The railway arrives in Cambridge!

This year marks both 200 years of the modern railway and the 180th anniversary of the opening of Cambridge Station on 29 July 1845.  These anniversaries prompted us to search out and share some railway-related material from our various special collections. Enough material was found for two blog posts, so this first will begin close to home with Cambridge, whilst a second subsequent post will range further afield.

We happen to hold both a Cambridge guidebook published in 1845 and an edition of Bradshaw’s Railway Companion from the same year, both of which anticipate the imminent arrival of the station.

Titlepage of Bradshaw's railway companion from June 1845

Title page of Bradshaw’s Railway Companion, London, 1845. Classmark: N.26.33

Bradshaw’s guides were the first railway timetables ever to be published and were hugely popular in the Victorian era. They are frequently referenced in the literature of the day, including in Arthur Conan Doyle’s stories of Sherlock Holmes. Our copy dates from June 1845, when the closest  station to Cambridge was Bishop’s Stortford, but the timetable below is already labelled as: “Eastern Counties – Cambridge Line”.

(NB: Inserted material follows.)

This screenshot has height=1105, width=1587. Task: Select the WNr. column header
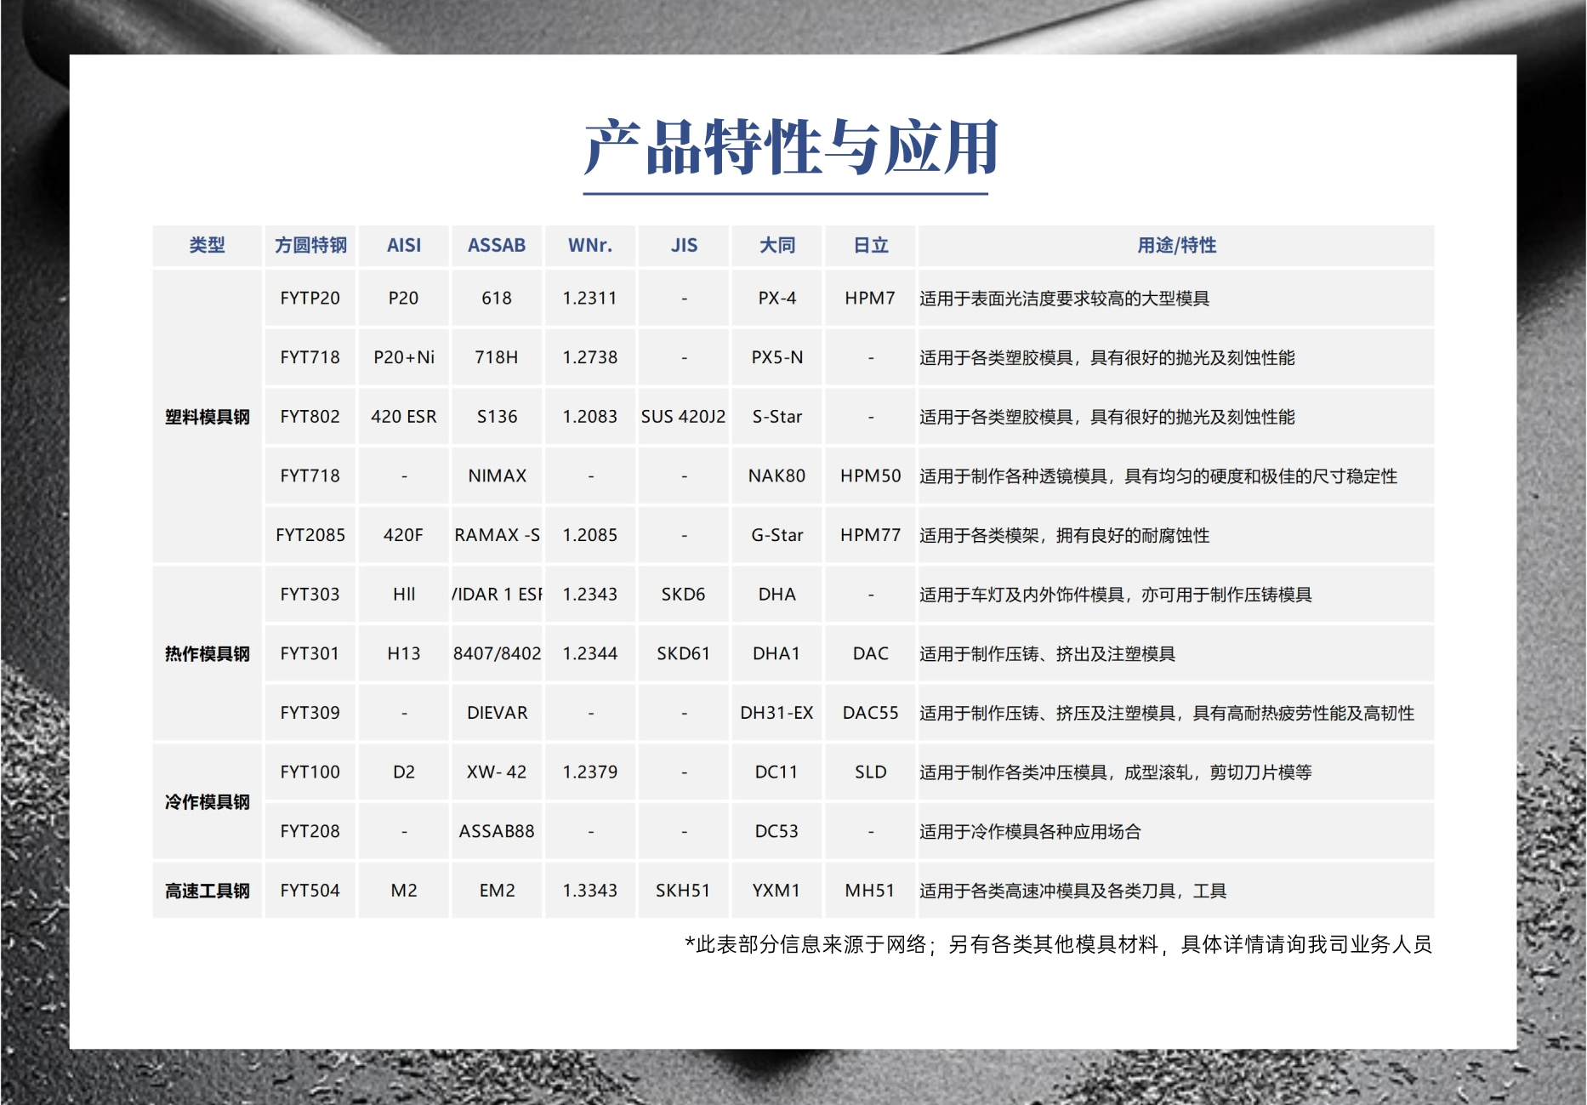[590, 246]
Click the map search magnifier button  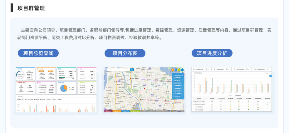pyautogui.click(x=132, y=70)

A detailed timetable for the Eastern Counties Cambridge line, in dense, small type.

Timetable from Bradshaw’s Railway Companion

The Cambridge Guide published the same year has a map which already includes directions to the station, although the travel information provided at the rear of the guide still focuses on describing the numerous stagecoach routes between Cambridge and London. Many of these coaches travelled via the station at Bishop’s Stortford, presumably in order to provide onward travel to Cambridge for rail passengers alighting there.

Title page of "The Cambridge Guide"

Title page of The Cambridge Guide, Cambridge, 1845. Classmark: NW CAM 3ML Cam

Part of the folded, black and white city map from The Cambridge Guide

Section of the folded city map from The Cambridge Guide. The road in the bottom right-hand corner is labelled as leading to the station

 

 

 

 

 

 

 

 

 

Description of coach routes between London and Cambridge

Coach information from page 268 of The Cambridge Guide

In the course of describing the wider region, this guide explains that:

A rail-road is now in rapid progress from London by Cambridge, and extending by Brandon to Norwich; a branch is also contemplated from Ely to Peterborough, and so to the north of England.

Bradshaw’s Railway Companion also provides an interesting insight into the rules of the early railway. These include the very modern sounding prohibition: “Smoking not allowed at the Stations, nor in any of the carriages”.  This rule was in force across much of the rail network until Parliament passed a law in 1868 mandating that every train must have a smoking compartment.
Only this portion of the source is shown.